=== STATED GOAL ===
Put the items below into a Markdown table with two columns, "Row" for the row number and "Line" for the line of text, giving each line its own row. Leave out the blank lines.

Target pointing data
[Begin]

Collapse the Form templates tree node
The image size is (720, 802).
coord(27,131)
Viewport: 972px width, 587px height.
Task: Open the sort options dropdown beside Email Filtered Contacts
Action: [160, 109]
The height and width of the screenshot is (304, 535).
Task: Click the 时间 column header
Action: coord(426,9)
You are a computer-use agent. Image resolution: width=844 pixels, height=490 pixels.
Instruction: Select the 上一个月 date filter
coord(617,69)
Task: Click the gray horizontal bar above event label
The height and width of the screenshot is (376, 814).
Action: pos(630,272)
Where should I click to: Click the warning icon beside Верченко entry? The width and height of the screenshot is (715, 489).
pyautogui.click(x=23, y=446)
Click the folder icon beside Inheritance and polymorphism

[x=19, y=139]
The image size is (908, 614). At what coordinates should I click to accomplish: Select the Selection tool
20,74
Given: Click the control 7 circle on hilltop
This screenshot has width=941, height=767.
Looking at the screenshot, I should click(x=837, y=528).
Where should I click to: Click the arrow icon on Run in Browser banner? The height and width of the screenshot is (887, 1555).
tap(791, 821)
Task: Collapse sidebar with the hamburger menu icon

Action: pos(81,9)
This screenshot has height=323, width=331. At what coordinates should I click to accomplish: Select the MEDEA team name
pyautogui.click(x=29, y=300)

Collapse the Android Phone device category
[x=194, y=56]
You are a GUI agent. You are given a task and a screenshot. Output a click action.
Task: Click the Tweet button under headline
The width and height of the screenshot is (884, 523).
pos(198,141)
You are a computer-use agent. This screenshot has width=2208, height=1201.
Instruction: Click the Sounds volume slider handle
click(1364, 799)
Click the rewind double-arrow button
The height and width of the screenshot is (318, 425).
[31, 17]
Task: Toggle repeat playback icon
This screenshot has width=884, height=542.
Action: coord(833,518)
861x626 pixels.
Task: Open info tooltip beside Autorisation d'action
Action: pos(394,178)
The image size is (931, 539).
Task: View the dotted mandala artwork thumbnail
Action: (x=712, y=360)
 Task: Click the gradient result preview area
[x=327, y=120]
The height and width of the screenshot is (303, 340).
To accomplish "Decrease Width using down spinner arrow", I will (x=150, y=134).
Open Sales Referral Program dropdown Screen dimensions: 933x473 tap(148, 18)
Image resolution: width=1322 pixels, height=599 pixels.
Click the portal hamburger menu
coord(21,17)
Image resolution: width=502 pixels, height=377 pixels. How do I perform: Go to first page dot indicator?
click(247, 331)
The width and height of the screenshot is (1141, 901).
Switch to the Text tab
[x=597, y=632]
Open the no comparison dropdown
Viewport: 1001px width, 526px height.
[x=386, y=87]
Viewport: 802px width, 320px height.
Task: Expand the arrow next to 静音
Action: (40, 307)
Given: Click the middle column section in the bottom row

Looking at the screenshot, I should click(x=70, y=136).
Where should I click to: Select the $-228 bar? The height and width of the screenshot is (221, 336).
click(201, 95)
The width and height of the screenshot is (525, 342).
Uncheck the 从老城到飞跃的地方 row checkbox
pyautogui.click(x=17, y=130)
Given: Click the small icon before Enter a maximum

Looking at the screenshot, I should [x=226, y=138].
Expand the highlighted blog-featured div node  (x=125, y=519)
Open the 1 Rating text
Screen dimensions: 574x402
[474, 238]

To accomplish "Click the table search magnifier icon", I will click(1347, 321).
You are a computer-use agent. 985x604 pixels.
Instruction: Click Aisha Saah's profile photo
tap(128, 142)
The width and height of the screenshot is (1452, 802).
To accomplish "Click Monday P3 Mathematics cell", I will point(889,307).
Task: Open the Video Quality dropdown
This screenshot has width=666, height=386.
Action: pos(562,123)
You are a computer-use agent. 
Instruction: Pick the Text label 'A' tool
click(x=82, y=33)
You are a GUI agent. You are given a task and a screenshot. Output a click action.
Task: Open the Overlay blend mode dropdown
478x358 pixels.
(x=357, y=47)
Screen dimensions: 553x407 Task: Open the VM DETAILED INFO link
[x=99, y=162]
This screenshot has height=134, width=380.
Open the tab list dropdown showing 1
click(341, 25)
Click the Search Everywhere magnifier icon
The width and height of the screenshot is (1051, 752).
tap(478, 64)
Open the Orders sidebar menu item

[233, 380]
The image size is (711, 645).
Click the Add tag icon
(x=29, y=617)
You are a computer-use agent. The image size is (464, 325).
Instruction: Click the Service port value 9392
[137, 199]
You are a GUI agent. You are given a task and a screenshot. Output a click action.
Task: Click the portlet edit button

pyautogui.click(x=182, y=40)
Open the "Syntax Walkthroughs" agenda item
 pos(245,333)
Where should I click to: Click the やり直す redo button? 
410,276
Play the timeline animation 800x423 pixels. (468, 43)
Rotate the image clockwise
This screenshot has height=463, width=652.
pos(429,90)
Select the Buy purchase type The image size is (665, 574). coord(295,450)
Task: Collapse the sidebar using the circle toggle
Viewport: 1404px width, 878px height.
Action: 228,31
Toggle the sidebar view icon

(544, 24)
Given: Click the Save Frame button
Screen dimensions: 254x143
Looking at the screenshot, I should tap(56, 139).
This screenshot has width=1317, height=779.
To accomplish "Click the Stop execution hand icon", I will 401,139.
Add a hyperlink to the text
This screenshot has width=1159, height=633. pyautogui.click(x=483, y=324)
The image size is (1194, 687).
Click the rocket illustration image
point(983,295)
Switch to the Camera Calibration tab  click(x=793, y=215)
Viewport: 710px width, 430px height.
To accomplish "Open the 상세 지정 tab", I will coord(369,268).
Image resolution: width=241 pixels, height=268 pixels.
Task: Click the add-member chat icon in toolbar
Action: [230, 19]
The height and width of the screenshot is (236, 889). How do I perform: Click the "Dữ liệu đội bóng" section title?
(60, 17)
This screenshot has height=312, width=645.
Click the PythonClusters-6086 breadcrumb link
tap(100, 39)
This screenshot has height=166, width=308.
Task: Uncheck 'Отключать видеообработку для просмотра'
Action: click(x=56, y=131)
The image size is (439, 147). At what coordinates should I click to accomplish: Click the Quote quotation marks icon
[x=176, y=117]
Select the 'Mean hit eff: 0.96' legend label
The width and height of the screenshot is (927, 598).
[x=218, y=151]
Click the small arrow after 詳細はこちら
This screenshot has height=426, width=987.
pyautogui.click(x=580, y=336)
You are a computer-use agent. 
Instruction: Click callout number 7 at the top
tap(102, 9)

[End]

=== RESULT OF THE TASK ===
| Row | Line |
|---|---|
| 1 | Collapse the Form templates tree node |
| 2 | The image size is (720, 802). |
| 3 | coord(27,131) |
| 4 | Viewport: 972px width, 587px height. |
| 5 | Task: Open the sort options dropdown beside Email Filtered Contacts |
| 6 | Action: [160, 109] |
| 7 | The height and width of the screenshot is (304, 535). |
| 8 | Task: Click the 时间 column header |
| 9 | Action: coord(426,9) |
| 10 | You are a computer-use agent. Image resolution: width=844 pixels, height=490 pixels. |
| 11 | Instruction: Select the 上一个月 date filter |
| 12 | coord(617,69) |
| 13 | Task: Click the gray horizontal bar above event label |
| 14 | The height and width of the screenshot is (376, 814). |
| 15 | Action: pos(630,272) |
| 16 | Where should I click to: Click the warning icon beside Верченко entry? The width and height of the screenshot is (715, 489). |
| 17 | pyautogui.click(x=23, y=446) |
| 18 | Click the folder icon beside Inheritance and polymorphism |
| 19 | [x=19, y=139] |
| 20 | The image size is (908, 614). At what coordinates should I click to accomplish: Select the Selection tool |
| 21 | 20,74 |
| 22 | Given: Click the control 7 circle on hilltop |
| 23 | This screenshot has width=941, height=767. |
| 24 | Looking at the screenshot, I should click(x=837, y=528). |
| 25 | Where should I click to: Click the arrow icon on Run in Browser banner? The height and width of the screenshot is (887, 1555). |
| 26 | tap(791, 821) |
| 27 | Task: Collapse sidebar with the hamburger menu icon |
| 28 | Action: pos(81,9) |
| 29 | This screenshot has height=323, width=331. At what coordinates should I click to accomplish: Select the MEDEA team name |
| 30 | pyautogui.click(x=29, y=300) |
| 31 | Collapse the Android Phone device category |
| 32 | [x=194, y=56] |
| 33 | You are a GUI agent. You are given a task and a screenshot. Output a click action. |
| 34 | Task: Click the Tweet button under headline |
| 35 | The width and height of the screenshot is (884, 523). |
| 36 | pos(198,141) |
| 37 | You are a computer-use agent. This screenshot has width=2208, height=1201. |
| 38 | Instruction: Click the Sounds volume slider handle |
| 39 | click(1364, 799) |
| 40 | Click the rewind double-arrow button |
| 41 | The height and width of the screenshot is (318, 425). |
| 42 | [31, 17] |
| 43 | Task: Toggle repeat playback icon |
| 44 | This screenshot has width=884, height=542. |
| 45 | Action: coord(833,518) |
| 46 | 861x626 pixels. |
| 47 | Task: Open info tooltip beside Autorisation d'action |
| 48 | Action: pos(394,178) |
| 49 | The image size is (931, 539). |
| 50 | Task: View the dotted mandala artwork thumbnail |
| 51 | Action: (x=712, y=360) |
| 52 |  Task: Click the gradient result preview area |
| 53 | [x=327, y=120] |
| 54 | The height and width of the screenshot is (303, 340). |
| 55 | To accomplish "Decrease Width using down spinner arrow", I will (x=150, y=134). |
| 56 | Open Sales Referral Program dropdown Screen dimensions: 933x473 tap(148, 18) |
| 57 | Image resolution: width=1322 pixels, height=599 pixels. |
| 58 | Click the portal hamburger menu |
| 59 | coord(21,17) |
| 60 | Image resolution: width=502 pixels, height=377 pixels. How do I perform: Go to first page dot indicator? |
| 61 | click(247, 331) |
| 62 | The width and height of the screenshot is (1141, 901). |
| 63 | Switch to the Text tab |
| 64 | [x=597, y=632] |
| 65 | Open the no comparison dropdown |
| 66 | Viewport: 1001px width, 526px height. |
| 67 | [x=386, y=87] |
| 68 | Viewport: 802px width, 320px height. |
| 69 | Task: Expand the arrow next to 静音 |
| 70 | Action: (40, 307) |
| 71 | Given: Click the middle column section in the bottom row |
| 72 | Looking at the screenshot, I should click(x=70, y=136). |
| 73 | Where should I click to: Select the $-228 bar? The height and width of the screenshot is (221, 336). |
| 74 | click(201, 95) |
| 75 | The width and height of the screenshot is (525, 342). |
| 76 | Uncheck the 从老城到飞跃的地方 row checkbox |
| 77 | pyautogui.click(x=17, y=130) |
| 78 | Given: Click the small icon before Enter a maximum |
| 79 | Looking at the screenshot, I should [x=226, y=138]. |
| 80 | Expand the highlighted blog-featured div node  (x=125, y=519) |
| 81 | Open the 1 Rating text |
| 82 | Screen dimensions: 574x402 |
| 83 | [474, 238] |
| 84 | To accomplish "Click the table search magnifier icon", I will click(1347, 321). |
| 85 | You are a computer-use agent. 985x604 pixels. |
| 86 | Instruction: Click Aisha Saah's profile photo |
| 87 | tap(128, 142) |
| 88 | The width and height of the screenshot is (1452, 802). |
| 89 | To accomplish "Click Monday P3 Mathematics cell", I will point(889,307). |
| 90 | Task: Open the Video Quality dropdown |
| 91 | This screenshot has width=666, height=386. |
| 92 | Action: pos(562,123) |
| 93 | You are a computer-use agent.  |
| 94 | Instruction: Pick the Text label 'A' tool |
| 95 | click(x=82, y=33) |
| 96 | You are a GUI agent. You are given a task and a screenshot. Output a click action. |
| 97 | Task: Open the Overlay blend mode dropdown |
| 98 | 478x358 pixels. |
| 99 | (x=357, y=47) |
| 100 | Screen dimensions: 553x407 Task: Open the VM DETAILED INFO link |
| 101 | [x=99, y=162] |
| 102 | This screenshot has height=134, width=380. |
| 103 | Open the tab list dropdown showing 1 |
| 104 | click(341, 25) |
| 105 | Click the Search Everywhere magnifier icon |
| 106 | The width and height of the screenshot is (1051, 752). |
| 107 | tap(478, 64) |
| 108 | Open the Orders sidebar menu item |
| 109 | [233, 380] |
| 110 | The image size is (711, 645). |
| 111 | Click the Add tag icon |
| 112 | (x=29, y=617) |
| 113 | You are a computer-use agent. The image size is (464, 325). |
| 114 | Instruction: Click the Service port value 9392 |
| 115 | [137, 199] |
| 116 | You are a GUI agent. You are given a task and a screenshot. Output a click action. |
| 117 | Task: Click the portlet edit button |
| 118 | pyautogui.click(x=182, y=40) |
| 119 | Open the "Syntax Walkthroughs" agenda item |
| 120 |  pos(245,333) |
| 121 | Where should I click to: Click the やり直す redo button?  |
| 122 | 410,276 |
| 123 | Play the timeline animation 800x423 pixels. (468, 43) |
| 124 | Rotate the image clockwise |
| 125 | This screenshot has height=463, width=652. |
| 126 | pos(429,90) |
| 127 | Select the Buy purchase type The image size is (665, 574). coord(295,450) |
| 128 | Task: Collapse the sidebar using the circle toggle |
| 129 | Viewport: 1404px width, 878px height. |
| 130 | Action: 228,31 |
| 131 | Toggle the sidebar view icon |
| 132 | (544, 24) |
| 133 | Given: Click the Save Frame button |
| 134 | Screen dimensions: 254x143 |
| 135 | Looking at the screenshot, I should tap(56, 139). |
| 136 | This screenshot has width=1317, height=779. |
| 137 | To accomplish "Click the Stop execution hand icon", I will 401,139. |
| 138 | Add a hyperlink to the text |
| 139 | This screenshot has width=1159, height=633. pyautogui.click(x=483, y=324) |
| 140 | The image size is (1194, 687). |
| 141 | Click the rocket illustration image |
| 142 | point(983,295) |
| 143 | Switch to the Camera Calibration tab  click(x=793, y=215) |
| 144 | Viewport: 710px width, 430px height. |
| 145 | To accomplish "Open the 상세 지정 tab", I will coord(369,268). |
| 146 | Image resolution: width=241 pixels, height=268 pixels. |
| 147 | Task: Click the add-member chat icon in toolbar |
| 148 | Action: [230, 19] |
| 149 | The height and width of the screenshot is (236, 889). How do I perform: Click the "Dữ liệu đội bóng" section title? |
| 150 | (60, 17) |
| 151 | This screenshot has height=312, width=645. |
| 152 | Click the PythonClusters-6086 breadcrumb link |
| 153 | tap(100, 39) |
| 154 | This screenshot has height=166, width=308. |
| 155 | Task: Uncheck 'Отключать видеообработку для просмотра' |
| 156 | Action: click(x=56, y=131) |
| 157 | The image size is (439, 147). At what coordinates should I click to accomplish: Click the Quote quotation marks icon |
| 158 | [x=176, y=117] |
| 159 | Select the 'Mean hit eff: 0.96' legend label |
| 160 | The width and height of the screenshot is (927, 598). |
| 161 | [x=218, y=151] |
| 162 | Click the small arrow after 詳細はこちら |
| 163 | This screenshot has height=426, width=987. |
| 164 | pyautogui.click(x=580, y=336) |
| 165 | You are a computer-use agent.  |
| 166 | Instruction: Click callout number 7 at the top |
| 167 | tap(102, 9) |